New post-oil spill restoration plan lacks requirements

GULF OF MEXICO — There’s now a draft plan for using fines from the 2010 Gulf of Mexico oil spill to restore the Gulf Coast’s natural resources and economy.

But the document doesn’t include two items required by federal law: a 10-year allocation plan or a three-year priority list of projects and programs, The Times-Picayune reports.

There are several reasons, according to the 20-page “draft initial comprehensive plan” released Thursday by The Gulf Coast Ecosystem Restoration Council. One is that officials don’t yet know how much money the RESTORE Act trust fund will get or when it will arrive. The U.S. Treasury has not issued procedures for spending it. The council wants public input. And Louisiana, Texas, Mississippi, Alabama and Florida have not yet completed their own plans.

The federal-state body will oversee billions of dollars in Clean Water Act fines from the spill. The RESTORE act allocates 80 percent of the money to restoration projects along the Gulf Coast and in the Gulf of Mexico, and the rest to a trust fund to cover the cost of future oil spills.

Along with the document, it released a 112-page environmental assessment and a list of several hundred potential federal and state projects and programs that have been authorized but not yet begun, 73 of them in Louisiana.

Its list of goals for spending the money: restore and conserve habitat, restore water quality, replenish and protect living coastal and marine resources, enhance community resilience, and restore and revitalize the Gulf economy.

As a result of a settlement of Clean Water Act civil claims with Transocean, the owner and operator of the Deepwater Horizon drilling rig that exploded and sank during the BP Macondo well blowout in 2010, the trust fund will receive $800 million during the next two years. It has already received $320 million of that.

Under the RESTORE Act, the states get 35 percent directly. The council has oversight over another 60 percent, half of that going to projects chosen by the council and half to projects chosen by the states.

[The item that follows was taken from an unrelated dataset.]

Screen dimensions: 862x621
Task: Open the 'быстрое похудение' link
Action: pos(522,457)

Two sets of science and education projects get the remaining 5 percent.

A federal trial that will determine the remaining Clean Water Act fines to be paid by BP or its drilling partners is in recess until September.

The companies could be liable for $1,100 per barrel of oil spilled if their behavior causing the three-month-long spill is found to be negligent, or as much as $4,300 per barrel if it’s found to be grossly negligent.

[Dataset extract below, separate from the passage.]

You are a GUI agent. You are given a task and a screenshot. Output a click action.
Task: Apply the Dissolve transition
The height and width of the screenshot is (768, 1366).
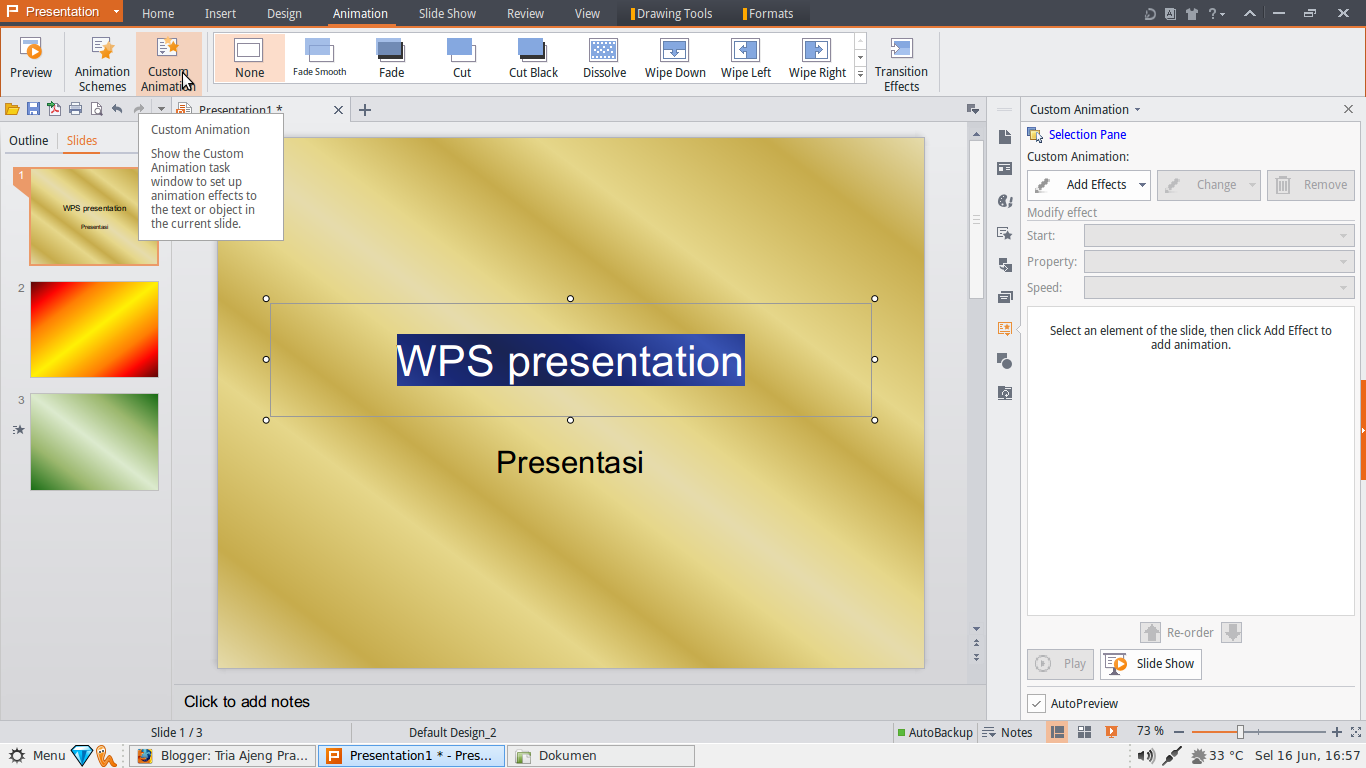pos(604,57)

Based on court rulings in the case so far and early estimates of the amount of oil spilled, the fines could total between $4 billion and $17.5 billion, although the federal judge in the case could lower either of those sums for actions taken by the parties to limit the spill’s effects.

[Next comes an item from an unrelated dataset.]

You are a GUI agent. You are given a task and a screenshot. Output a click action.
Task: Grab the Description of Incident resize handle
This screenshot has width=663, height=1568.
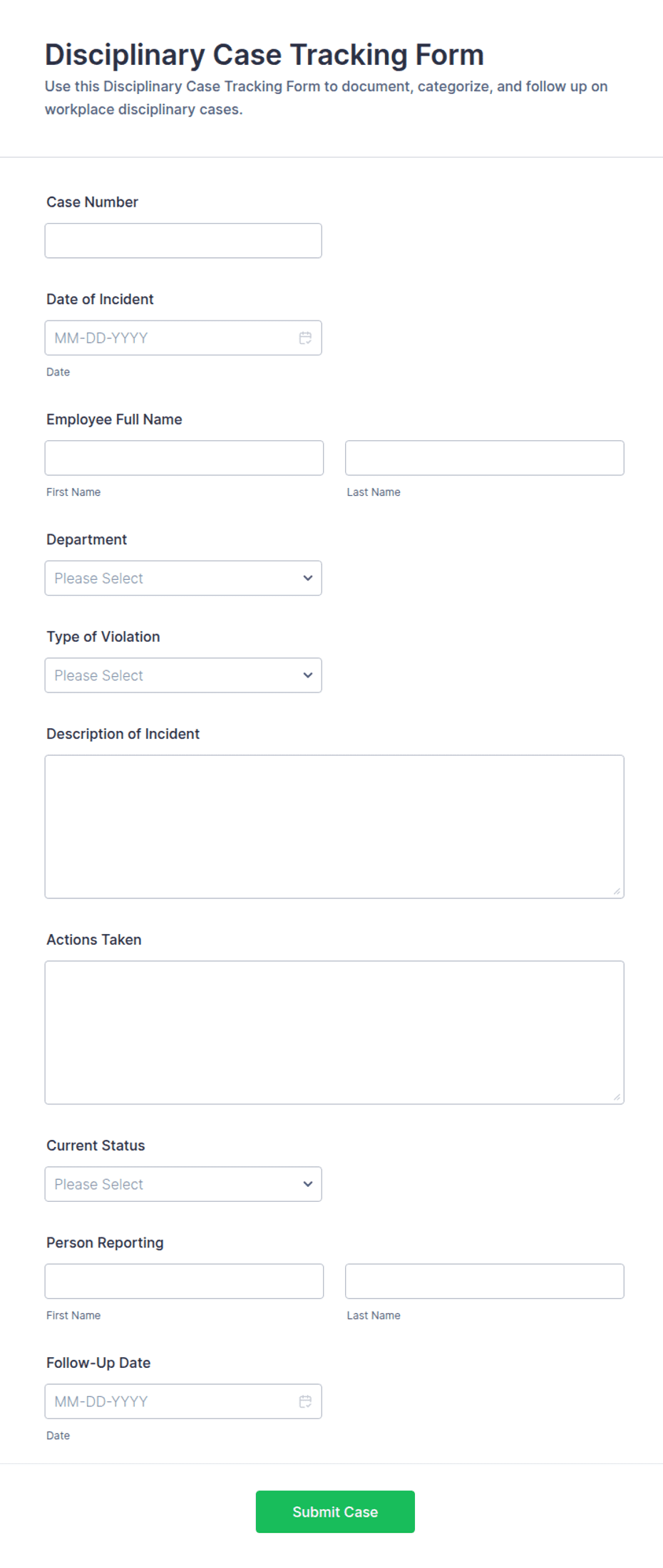(617, 891)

The council also will coordinate its projects with those funded in other ways with money emanating from the oil spill. Under the Oil Pollution Act of 1990, a Natural Resource Damage Assessment process is expected to identify several billion dollars of projects designed to restore the coast and to compensate the public for lost natural resources.

Under Transocean and BP criminal plea agreements with the federal government, the National Fish & Wildlife Foundation will receive more than $2.5 billion in the next five years, with half going to projects to rebuild barrier islands and begin construction of sediment and freshwater diversions in Louisiana.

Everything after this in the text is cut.